Mortgage Recast Calculator
After a lump sum payment, recast your mortgage to lower the monthly payment without refinancing. Keep your interest rate, just amortize less principal.
Reviewed & updated for 2026 · How we calculate
When mortgage recast beats refinancing
The 2026 mortgage landscape has created a generation of borrowers locked into 2.5-3.5% rates from 2020-2021, rates that wouldn't be available again unless the Fed dramatically cut rates. Refinancing for these borrowers means giving up a low-rate loan. Recast is the alternative: pay down principal in a lump sum, then re-amortize the remaining balance over the original term, keeping the original interest rate.
Worked example: A homeowner has a $300,000 balance, 27 years remaining at 3.25% (refinanced in 2021). Monthly P&I: $1,471. They receive a $50,000 inheritance. Refinancing at current 6.5% rates would actually raise their payment despite the lower balance. Recasting keeps the 3.25% rate; new balance $250,000 amortized over 27 years = $1,226/month. Monthly savings: $245. Total lifetime interest saved: about $79,000.
The savings come from two sources: smaller balance accruing interest, and the freed-up monthly cash flow can be invested or saved elsewhere. Recast preserves the legacy low rate while giving you the benefit of the lump sum payment. Refinance would surrender the rate advantage permanently.
Recast vs extra principal payments vs refinance
Extra principal payments reduce total interest by paying down balance faster but don't change your scheduled monthly payment. You finish the loan years sooner with the same monthly cash flow obligation. This is best if you have steady high income and want to build equity fast, but it doesn't help if you later face an income disruption.
Mortgage recast reduces your monthly payment but keeps the original payoff date. The lump sum is permanently applied; you can never get that cash back. Cash flow improves now. Total interest savings is less than aggressive extra-payment strategy, but you gain flexibility.

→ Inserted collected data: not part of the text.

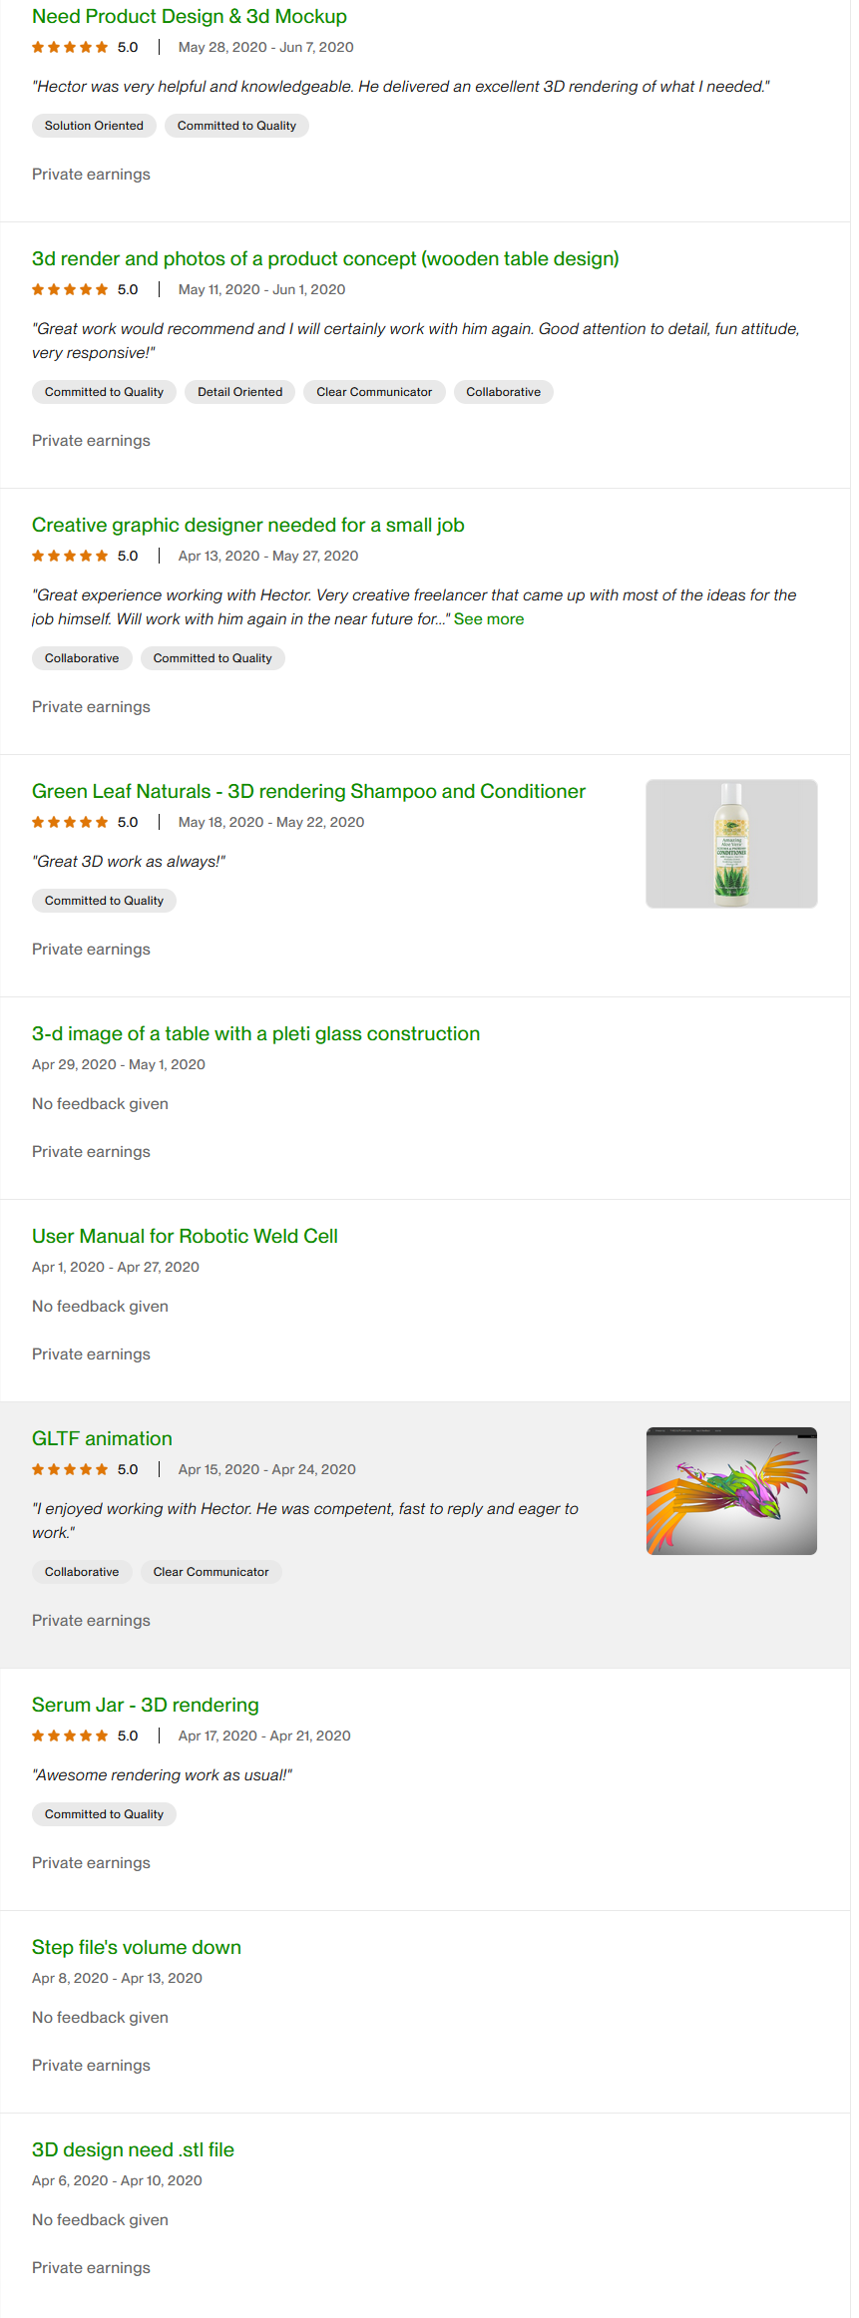859x2318 pixels.
Task: View the colorful GLTF animation thumbnail
Action: coord(731,1491)
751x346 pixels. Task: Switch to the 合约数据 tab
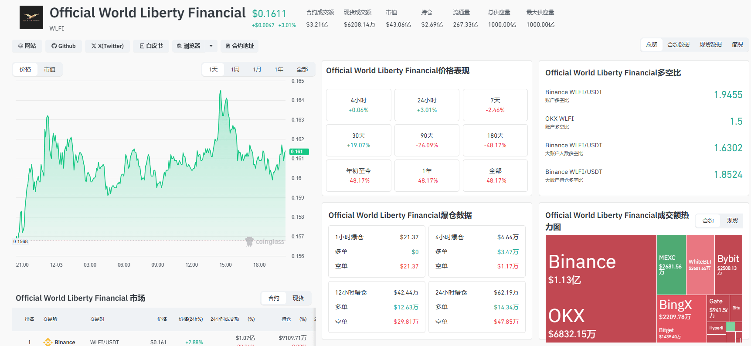pyautogui.click(x=678, y=44)
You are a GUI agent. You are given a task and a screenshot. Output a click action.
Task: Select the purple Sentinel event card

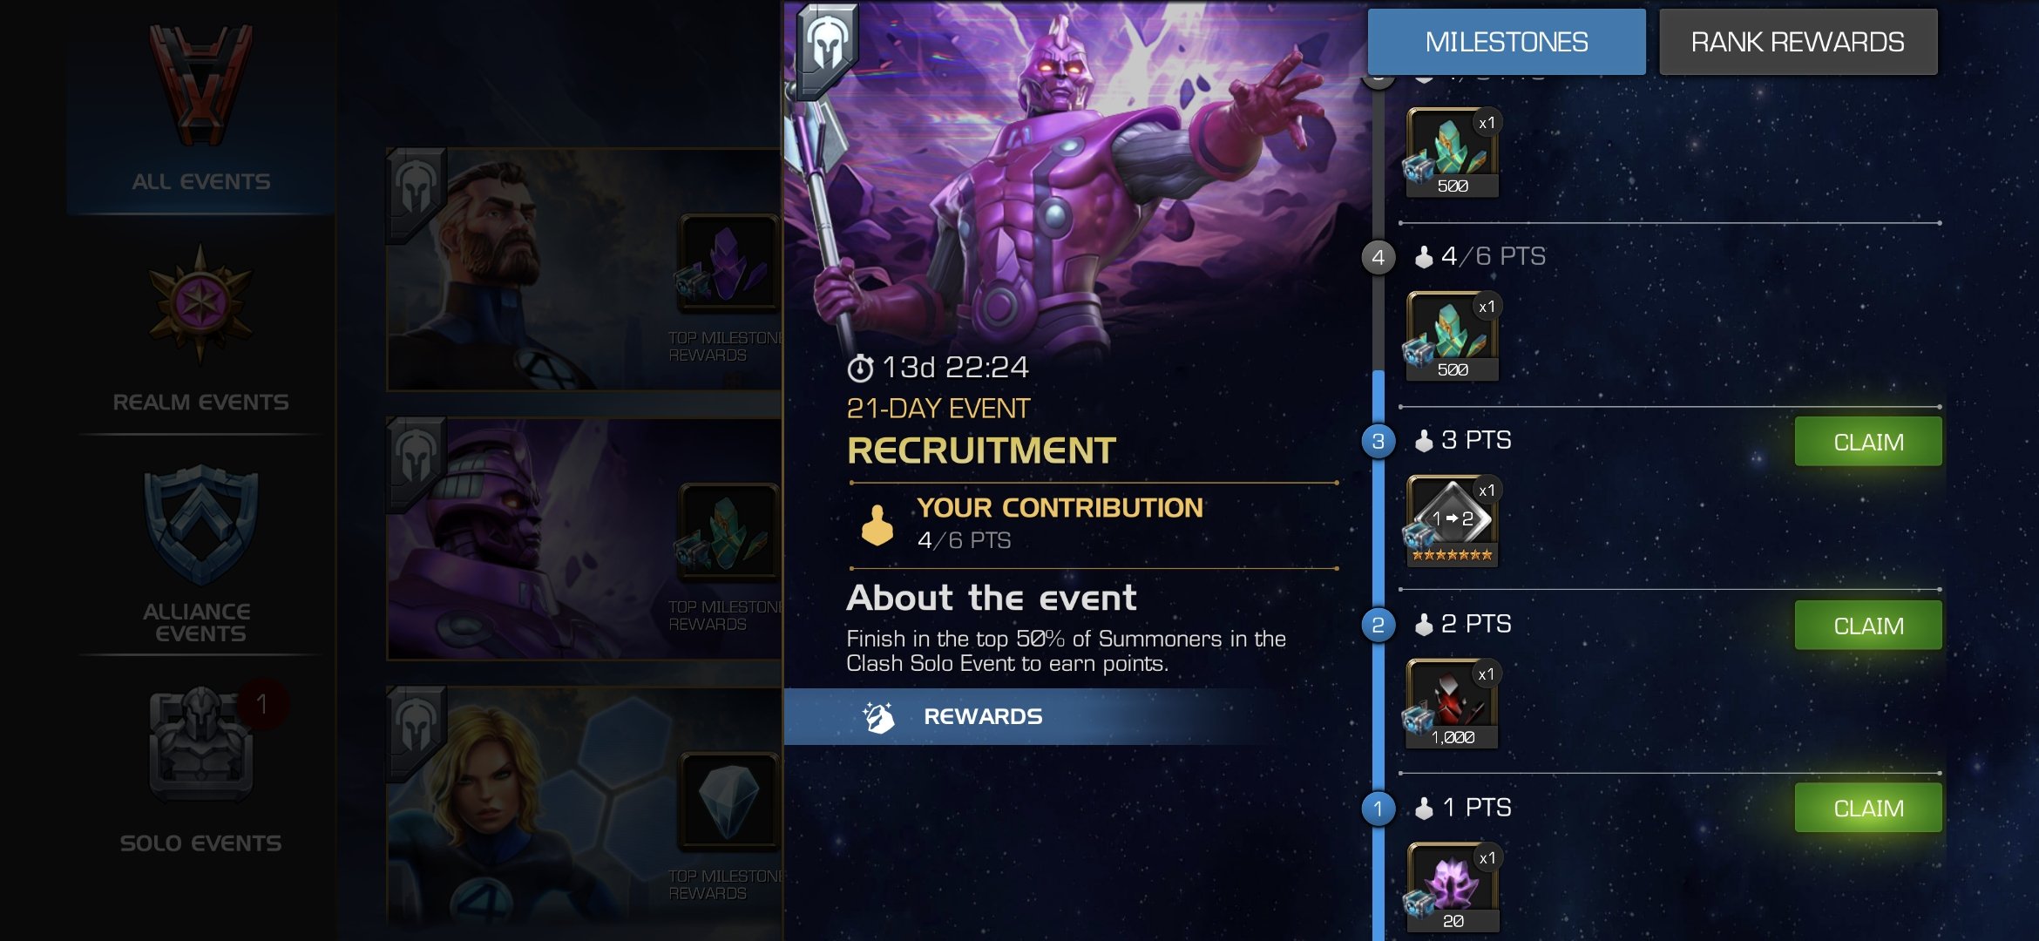point(584,538)
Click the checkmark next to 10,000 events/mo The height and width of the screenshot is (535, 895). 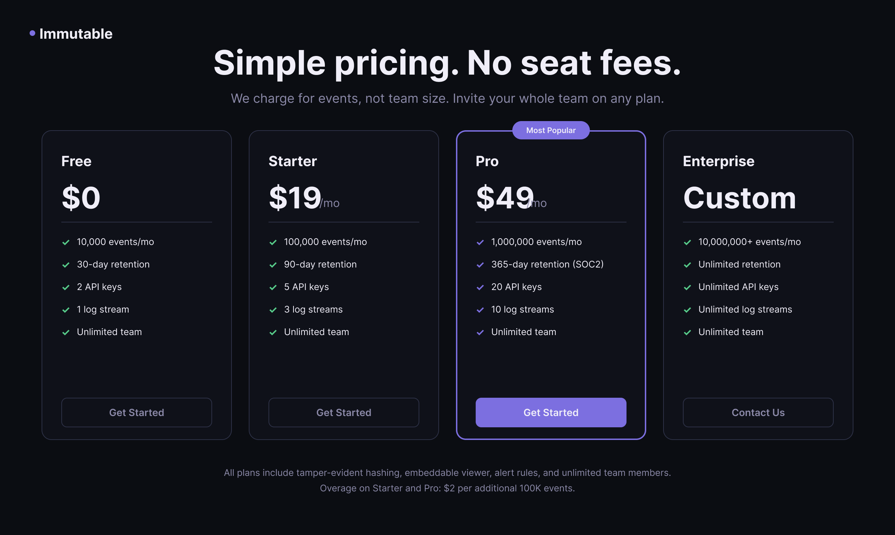pos(66,242)
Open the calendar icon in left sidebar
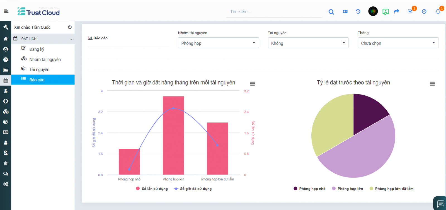 (x=6, y=80)
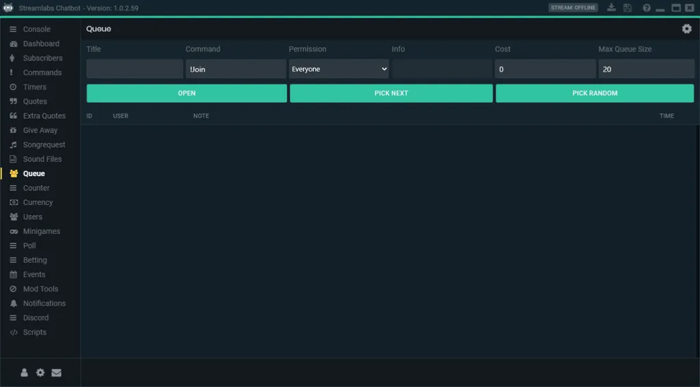Viewport: 700px width, 387px height.
Task: Click the Minigames gamepad icon
Action: 14,231
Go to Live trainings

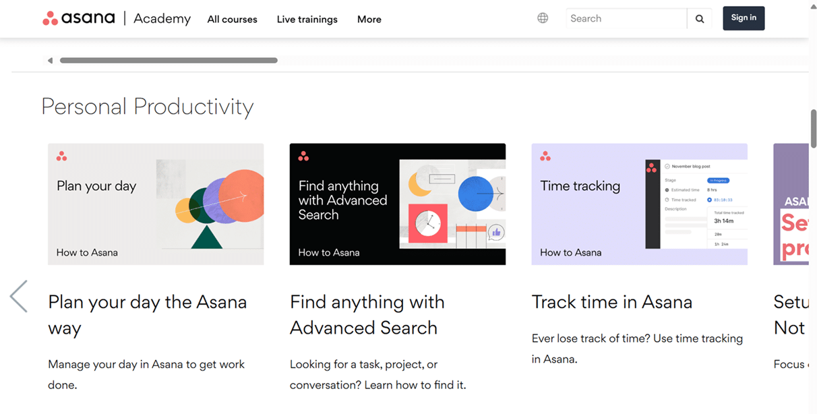pyautogui.click(x=307, y=20)
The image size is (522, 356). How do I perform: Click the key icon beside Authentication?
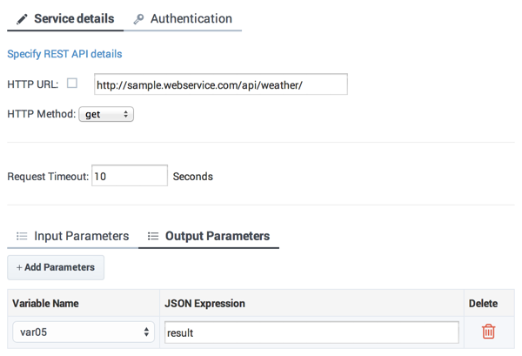pyautogui.click(x=138, y=19)
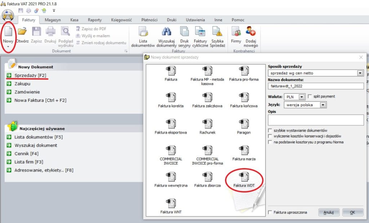Select the Faktura WDT document icon

pyautogui.click(x=244, y=177)
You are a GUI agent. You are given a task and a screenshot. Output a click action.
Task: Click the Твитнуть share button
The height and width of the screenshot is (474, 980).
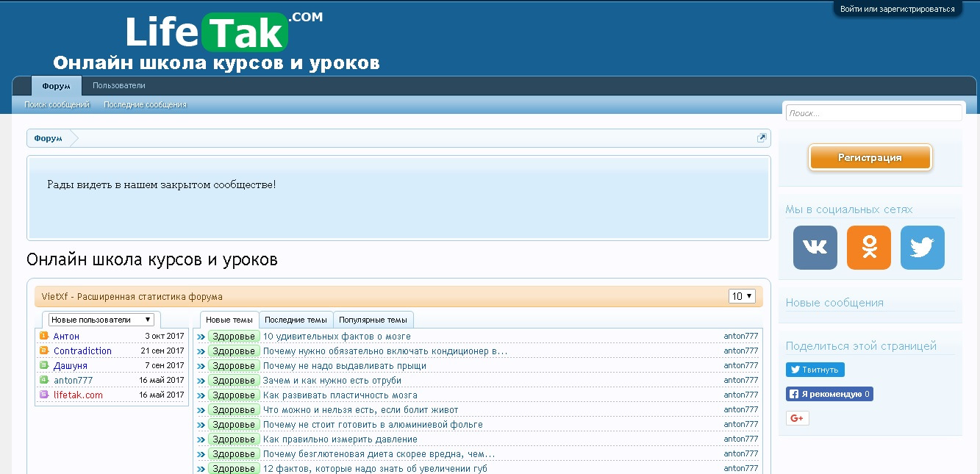pyautogui.click(x=815, y=370)
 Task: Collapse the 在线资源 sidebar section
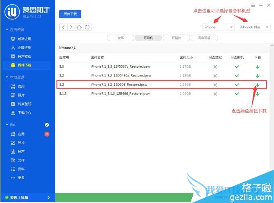click(x=7, y=30)
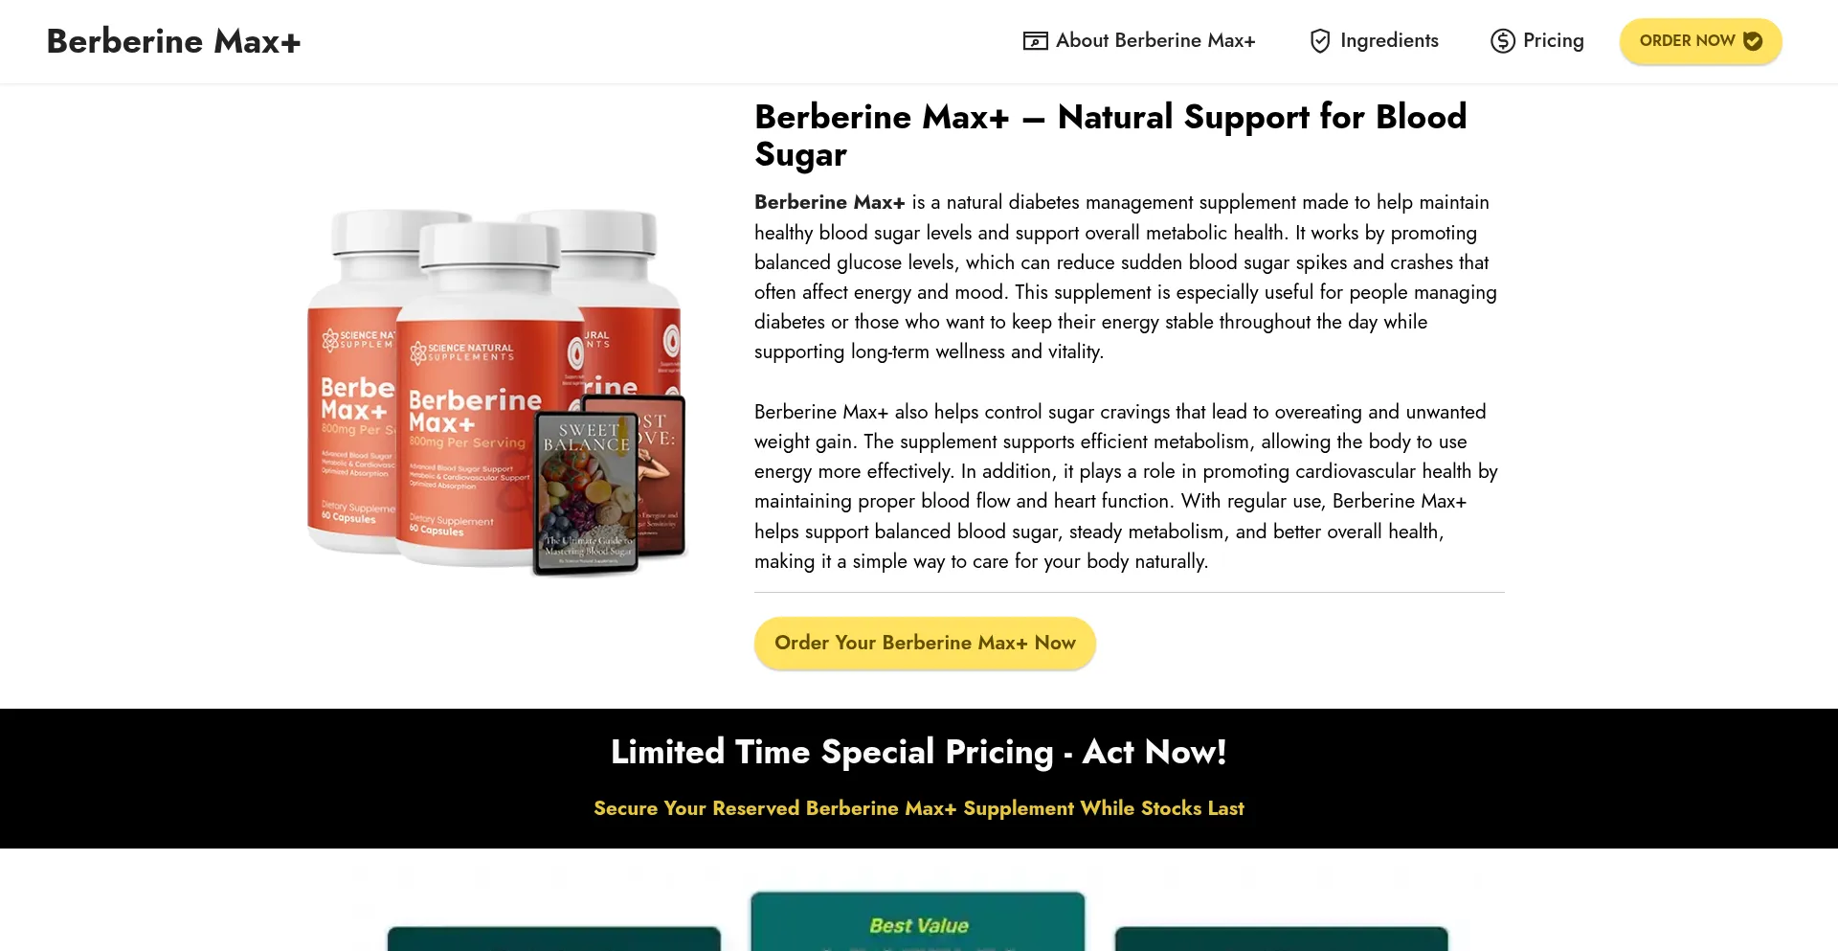
Task: Click the bold Berberine Max+ text in paragraph
Action: [x=830, y=202]
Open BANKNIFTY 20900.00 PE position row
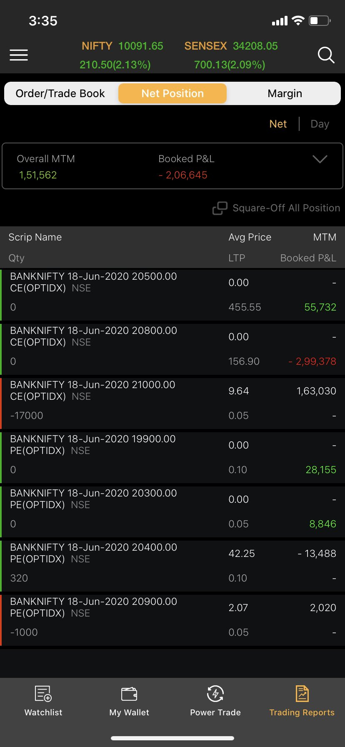Viewport: 345px width, 747px height. (173, 619)
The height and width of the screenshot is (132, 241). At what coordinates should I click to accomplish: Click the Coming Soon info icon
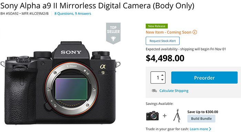click(x=195, y=32)
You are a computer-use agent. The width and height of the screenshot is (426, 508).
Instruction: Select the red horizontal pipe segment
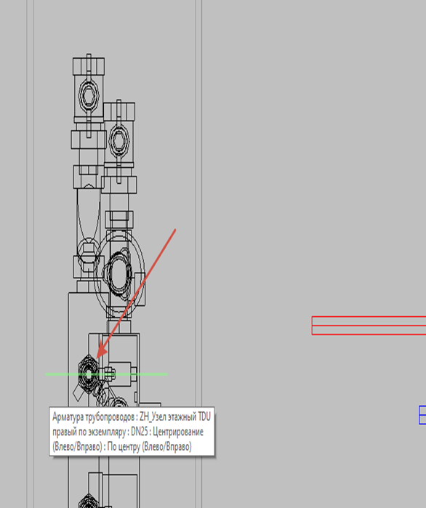pos(369,326)
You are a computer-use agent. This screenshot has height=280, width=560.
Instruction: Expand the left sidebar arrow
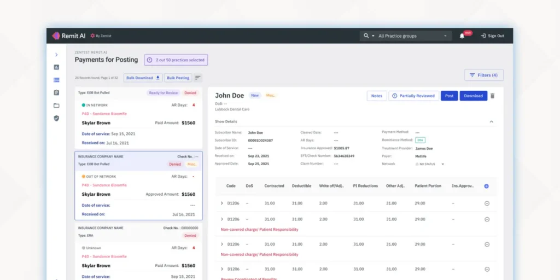(x=56, y=55)
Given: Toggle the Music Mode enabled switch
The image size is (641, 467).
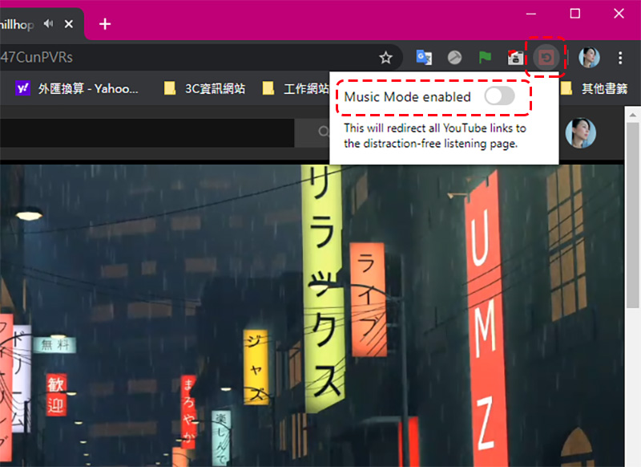Looking at the screenshot, I should 498,97.
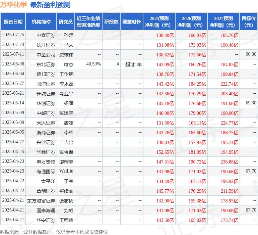Click the 2025-07-25 report date
The width and height of the screenshot is (258, 235).
click(13, 35)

Cash-out refinance would actually let you tap equity rather than pay down, opposite direction. Rate-and-term refinance replaces the entire loan with new terms; it only makes sense if current rates are at least 0.75-1.0% below your current rate AND you'll stay long enough to recoup closing costs (typically 2-5 years break-even). For low-rate mortgages from 2020-2021, refinance to a higher rate is almost never worth it.
Practical considerations before you recast
- Check loan type eligibility: Conventional conforming loans (Fannie/Freddie) usually allow it. FHA, VA, USDA generally do not. Jumbo varies by lender. Ask your servicer specifically about "recast" or "re-amortization."
- Verify minimum requirements: Most lenders require a minimum lump sum ($5,000-$10,000) AND a minimum number of payments made on the loan before recast (typically 12 months). Some allow only one recast per loan; others allow multiple.
- Fee is small but check: Recast fees usually run $150-$500. On a meaningful lump sum, this is trivial, but always confirm before sending the payment.
- Opportunity cost matters: If your mortgage rate is 3%, the "savings" from paying it down is 3% (less tax benefit, if itemizing). Investing the $50,000 instead at a long-term expected 6-7% return likely outperforms. Recast is most attractive when you have unusable cash AND want lower monthly payment.
- It doesn't help if you're moving soon: Recast benefits compound over years. If you plan to sell in 1-2 years, the lump sum is better kept as down payment for the next house.
- Not all servicers allow recast: Even if your loan type technically allows it, some servicers (especially smaller ones) don't offer the option administratively. Confirm before assuming.
FAQs
What is a mortgage recast?
Recasting is paying a lump sum toward your mortgage principal, then asking the lender to re-amortize the remaining loan over the original term. This LOWERS your monthly payment without changing your interest rate. Different from refinancing (which gets a new loan) or extra principal payments (which shorten the term but keep the same payment).
How much does mortgage recast cost?
Typically $150-$500 administrative fee. Far cheaper than refinancing ($2,000-$10,000 in closing costs). Some lenders waive the fee for large lump sums. Always ask about the fee before committing.
Can any mortgage be recast?
Most conventional loans (Fannie Mae, Freddie Mac) allow recasting. FHA, VA, USDA: generally NOT recastable. Jumbo loans: depends on lender. Always confirm with your lender, recast is optional and not all lenders offer it.
Minimum lump sum for recast?
Most lenders require $5,000-$10,000 minimum payment to trigger a recast. Some require 10% or more of the loan balance. Below the minimum: the payment is applied to principal but loan term/payment don't change.
Recast vs refinance, which is better?
Recast: low cost, same rate, lower payment, same term. Best when you have a low rate you want to keep AND a lump sum. Refinance: higher cost, new rate (could be higher OR lower), choose new term. Best when rates dropped significantly OR you want to change loan type. Recast keeps a good thing going; refinance restarts.